Souvent, sachons le pour la petite histoire, ces cartons ont disparus ; et souvent, il a fallu dès lors les reconstituer sur base des synopsis retrouvés dans les archives des maisons de production. Sur les copies, on les a, en effet, coupé, on les a remplacé, on les a traduit en d’autres langues. Le cinéma muet s’exporte bien plus facilement que le parlant. On leur a même donné parfois des accents plus régionaux en fonction du réseau de distribution des films. Et puis surtout, pour d’inévitables raisons d’économie, les techniciens ont souvent moins chargé de nitrate ces endroits spécifiques de la pellicule. Les cartons s’estomperont dès lors plus vite que ne le fera l’image filmique.

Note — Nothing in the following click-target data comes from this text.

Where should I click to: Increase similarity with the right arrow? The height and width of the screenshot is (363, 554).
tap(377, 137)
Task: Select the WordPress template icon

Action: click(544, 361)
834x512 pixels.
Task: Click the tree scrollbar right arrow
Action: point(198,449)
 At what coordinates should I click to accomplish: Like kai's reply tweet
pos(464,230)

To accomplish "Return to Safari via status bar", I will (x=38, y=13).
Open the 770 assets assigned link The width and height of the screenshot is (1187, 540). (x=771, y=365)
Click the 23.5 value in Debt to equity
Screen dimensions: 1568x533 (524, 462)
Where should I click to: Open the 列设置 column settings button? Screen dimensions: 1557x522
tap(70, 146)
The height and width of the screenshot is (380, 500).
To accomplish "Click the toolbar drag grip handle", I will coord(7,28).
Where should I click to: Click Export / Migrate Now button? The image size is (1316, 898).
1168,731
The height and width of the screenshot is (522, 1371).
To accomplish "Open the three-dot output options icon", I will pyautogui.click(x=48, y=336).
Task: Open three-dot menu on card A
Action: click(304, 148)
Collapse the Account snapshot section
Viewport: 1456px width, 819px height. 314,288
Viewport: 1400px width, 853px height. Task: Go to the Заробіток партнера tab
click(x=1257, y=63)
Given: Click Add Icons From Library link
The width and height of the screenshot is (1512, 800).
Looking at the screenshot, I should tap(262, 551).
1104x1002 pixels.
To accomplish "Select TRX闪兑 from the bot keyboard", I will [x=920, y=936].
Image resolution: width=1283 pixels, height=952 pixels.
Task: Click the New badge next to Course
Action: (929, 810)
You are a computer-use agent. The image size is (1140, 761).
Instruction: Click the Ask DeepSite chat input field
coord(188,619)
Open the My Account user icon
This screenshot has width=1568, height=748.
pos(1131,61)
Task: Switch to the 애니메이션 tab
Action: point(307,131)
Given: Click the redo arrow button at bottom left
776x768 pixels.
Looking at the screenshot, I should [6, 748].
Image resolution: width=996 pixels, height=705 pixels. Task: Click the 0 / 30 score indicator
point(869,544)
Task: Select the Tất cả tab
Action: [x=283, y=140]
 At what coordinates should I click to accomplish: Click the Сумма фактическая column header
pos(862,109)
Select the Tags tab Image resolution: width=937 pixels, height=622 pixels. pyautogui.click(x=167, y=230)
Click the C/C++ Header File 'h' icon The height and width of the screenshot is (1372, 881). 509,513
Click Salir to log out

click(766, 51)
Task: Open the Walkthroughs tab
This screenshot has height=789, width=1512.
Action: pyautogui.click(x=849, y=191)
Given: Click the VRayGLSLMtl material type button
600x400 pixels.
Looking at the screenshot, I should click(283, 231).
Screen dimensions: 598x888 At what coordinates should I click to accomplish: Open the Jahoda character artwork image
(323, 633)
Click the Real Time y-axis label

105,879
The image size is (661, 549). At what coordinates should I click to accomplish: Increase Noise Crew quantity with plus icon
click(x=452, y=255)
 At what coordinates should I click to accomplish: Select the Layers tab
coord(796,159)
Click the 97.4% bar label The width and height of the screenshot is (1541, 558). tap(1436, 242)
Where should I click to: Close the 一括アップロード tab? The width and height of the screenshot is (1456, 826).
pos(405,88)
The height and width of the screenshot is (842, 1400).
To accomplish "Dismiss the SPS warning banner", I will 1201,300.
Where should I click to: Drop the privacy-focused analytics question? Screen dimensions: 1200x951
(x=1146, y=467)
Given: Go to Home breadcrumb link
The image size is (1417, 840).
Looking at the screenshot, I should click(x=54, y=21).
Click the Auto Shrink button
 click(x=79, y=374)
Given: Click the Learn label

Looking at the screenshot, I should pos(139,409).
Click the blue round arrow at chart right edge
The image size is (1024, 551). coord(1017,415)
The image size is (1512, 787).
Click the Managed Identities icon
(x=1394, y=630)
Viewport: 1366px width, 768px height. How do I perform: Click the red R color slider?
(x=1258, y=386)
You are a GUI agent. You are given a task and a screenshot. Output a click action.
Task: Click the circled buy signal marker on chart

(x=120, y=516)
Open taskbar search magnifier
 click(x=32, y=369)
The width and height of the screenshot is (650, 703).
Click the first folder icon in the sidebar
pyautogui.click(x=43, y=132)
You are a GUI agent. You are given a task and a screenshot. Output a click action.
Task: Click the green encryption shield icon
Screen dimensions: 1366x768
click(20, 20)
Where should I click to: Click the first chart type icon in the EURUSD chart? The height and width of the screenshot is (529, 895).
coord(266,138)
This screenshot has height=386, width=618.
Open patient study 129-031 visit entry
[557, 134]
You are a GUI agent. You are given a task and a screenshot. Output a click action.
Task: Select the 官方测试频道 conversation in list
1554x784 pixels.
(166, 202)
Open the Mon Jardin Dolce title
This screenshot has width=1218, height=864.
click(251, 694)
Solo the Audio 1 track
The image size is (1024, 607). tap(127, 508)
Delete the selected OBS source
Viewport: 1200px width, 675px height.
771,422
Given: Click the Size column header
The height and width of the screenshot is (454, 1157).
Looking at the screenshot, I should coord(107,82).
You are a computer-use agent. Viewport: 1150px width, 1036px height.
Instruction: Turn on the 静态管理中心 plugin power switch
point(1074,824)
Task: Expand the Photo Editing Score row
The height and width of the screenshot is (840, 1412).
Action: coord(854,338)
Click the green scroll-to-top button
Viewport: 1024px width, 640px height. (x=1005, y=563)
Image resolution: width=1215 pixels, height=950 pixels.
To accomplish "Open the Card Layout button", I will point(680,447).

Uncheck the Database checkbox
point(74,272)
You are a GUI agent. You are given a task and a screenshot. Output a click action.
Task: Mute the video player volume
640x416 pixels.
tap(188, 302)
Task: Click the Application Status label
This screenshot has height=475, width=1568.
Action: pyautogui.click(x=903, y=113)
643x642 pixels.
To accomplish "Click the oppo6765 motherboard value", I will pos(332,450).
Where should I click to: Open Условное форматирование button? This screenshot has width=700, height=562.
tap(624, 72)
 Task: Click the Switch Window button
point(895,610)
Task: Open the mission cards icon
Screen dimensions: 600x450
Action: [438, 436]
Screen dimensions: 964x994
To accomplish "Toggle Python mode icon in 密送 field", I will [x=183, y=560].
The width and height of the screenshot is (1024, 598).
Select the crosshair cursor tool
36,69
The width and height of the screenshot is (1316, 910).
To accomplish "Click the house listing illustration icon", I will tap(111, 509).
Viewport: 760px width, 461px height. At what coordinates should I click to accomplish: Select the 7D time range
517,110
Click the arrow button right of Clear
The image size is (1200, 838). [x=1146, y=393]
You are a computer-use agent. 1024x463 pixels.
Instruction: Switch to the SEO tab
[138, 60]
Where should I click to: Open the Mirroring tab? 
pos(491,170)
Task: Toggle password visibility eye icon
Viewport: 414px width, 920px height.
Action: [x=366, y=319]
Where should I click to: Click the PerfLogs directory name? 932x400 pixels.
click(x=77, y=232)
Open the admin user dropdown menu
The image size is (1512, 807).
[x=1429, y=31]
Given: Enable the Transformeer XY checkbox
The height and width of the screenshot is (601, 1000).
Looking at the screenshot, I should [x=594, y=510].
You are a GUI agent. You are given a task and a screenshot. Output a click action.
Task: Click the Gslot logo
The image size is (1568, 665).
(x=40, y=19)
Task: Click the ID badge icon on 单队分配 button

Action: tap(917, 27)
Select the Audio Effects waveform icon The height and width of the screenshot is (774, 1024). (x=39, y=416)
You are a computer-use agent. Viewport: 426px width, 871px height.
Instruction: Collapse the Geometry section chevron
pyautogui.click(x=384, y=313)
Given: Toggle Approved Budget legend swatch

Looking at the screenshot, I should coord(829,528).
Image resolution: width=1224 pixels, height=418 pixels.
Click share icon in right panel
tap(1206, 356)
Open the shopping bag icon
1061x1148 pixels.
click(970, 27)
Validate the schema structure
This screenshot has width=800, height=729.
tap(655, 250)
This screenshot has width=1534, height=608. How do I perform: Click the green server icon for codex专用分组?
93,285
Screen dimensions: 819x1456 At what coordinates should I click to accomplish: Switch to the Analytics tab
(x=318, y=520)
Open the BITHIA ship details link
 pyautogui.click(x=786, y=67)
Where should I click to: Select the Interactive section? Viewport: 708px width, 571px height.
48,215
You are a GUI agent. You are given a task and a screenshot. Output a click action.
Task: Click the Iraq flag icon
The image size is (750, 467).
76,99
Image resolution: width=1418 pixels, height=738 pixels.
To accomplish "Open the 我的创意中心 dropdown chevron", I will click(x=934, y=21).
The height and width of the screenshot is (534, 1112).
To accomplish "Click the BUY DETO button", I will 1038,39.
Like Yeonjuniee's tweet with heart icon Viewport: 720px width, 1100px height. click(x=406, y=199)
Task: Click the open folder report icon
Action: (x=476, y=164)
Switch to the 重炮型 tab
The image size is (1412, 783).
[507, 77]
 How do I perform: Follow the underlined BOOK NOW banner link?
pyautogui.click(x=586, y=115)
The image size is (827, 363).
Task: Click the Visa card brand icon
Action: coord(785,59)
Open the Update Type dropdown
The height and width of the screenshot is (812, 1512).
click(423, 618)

Dans leur remake de la saga des dix épisodes des « Vampires » de Feuillade, tournés en 1915 et 1916, film que Castronovo et Secondini titrent « Il n’y a plus d’histoire. Il n’y a plus rien à vivre », les auteurs semblent résolument avoir fait le contraire. Ici, ce ne sont plus que les cartons qui subsistent, l’image s’est, elle, irrémédiablement évaporé. Ainsi, des huit premières minutes du premier épisode – La tête coupée –, il ne reste qu’une image désespérément noire, ponctuée de quatorze cartons qui commentent de façon d’autant plus elliptique une image disparue : – L’action a lieu à Paris vers 1915. – Arrivée matinale dans la place citadine de Philippe Guérande, grand reporter du Mondial. – Le dossier Vampire – On l’a volé. – Mazamette ! – Vous l’avez volé ! – Allez chercher la police ! – L’argent, je comprends, mais le dossier – pourquoi ? Pourquoi ? – Maintenant, M. Guérande, nous y sommes tous les deux, morts ou vifs ! – Monsieur Guérande, le patron veut vous voir – Courrez vite là-bas ! A vos frais ! – Madame Guérande, la mère de Philippe. – Je me souviens que ton père avait un ami d’enfance qui habitait un château près de Saint-Clément-sur-Cher. – En Sologne, au château de la Chesnaye : le docteur Nox. – Mrs Simpson, la multimillionnaire américaine qui désire le château. (…). On l’avouera, le récit touche à l’absurde. Castronovo et Secondini se sont ainsi livré à un long travail d’effacement. Ils ont remplacé les 1920 plans qui constituent l’ensemble des épisodes des « Vampires » de Feuillade par du noir, ne conservant que les 418 cartons qui en constituent la trame textuelle. Le film ne se présente plus que sous la forme de longs plans noirs entrecoupés de cartons, et ce durant 389 minutes exactement. « Des films des années 10, tous les acteurs ont disparus et les lieux aussi, constatent-ils. Il n’y a plus rien, seuls les cartons qui ne veulent plus rien dire ».

« Dominique Castronovo et Bernard Secondini semblent dévider depuis une éternité un interminable ruban : celui de la disparition ou de la dissolution du sens, celui de la mort des images et de leur éternelle renaissance, écrit Emmanuel d’Autreppe. Par leurs extrêmes, la ruine et la profusion se touchent, se confondent. (…) Tout, chez eux, est accumulation, éclatement et remembrement, tout fait farine au moulin du concept (tragique, ironique, souvent les deux), et la puissance de leur acharnement donquichottesque, subtil et monomaniaque égale assurément celle du vent lui-même. Avec la même certitude de se perdre et de perdurer, par-delà l’accumulation et la dissolution des images, par-delà les bribes de signification que nous tentions d’y glaner en plein vol ». On ne peut, vraiment, mieux dire. S’instaure en effet ici, une dialogue de sourd entre le spectateur et ce qui est projeté, parce qu’il n’y a plus rien à voir, parce qu’il n’y a plus qu’à entendre, par intermittence, ce que lit l’œil.

Les 418 cartons des Vampires de Feuillade sont à voir ce dimanche 3 mars en parallèle aux photographies de Feuillade enneigées par le Capitaine Lonchamps.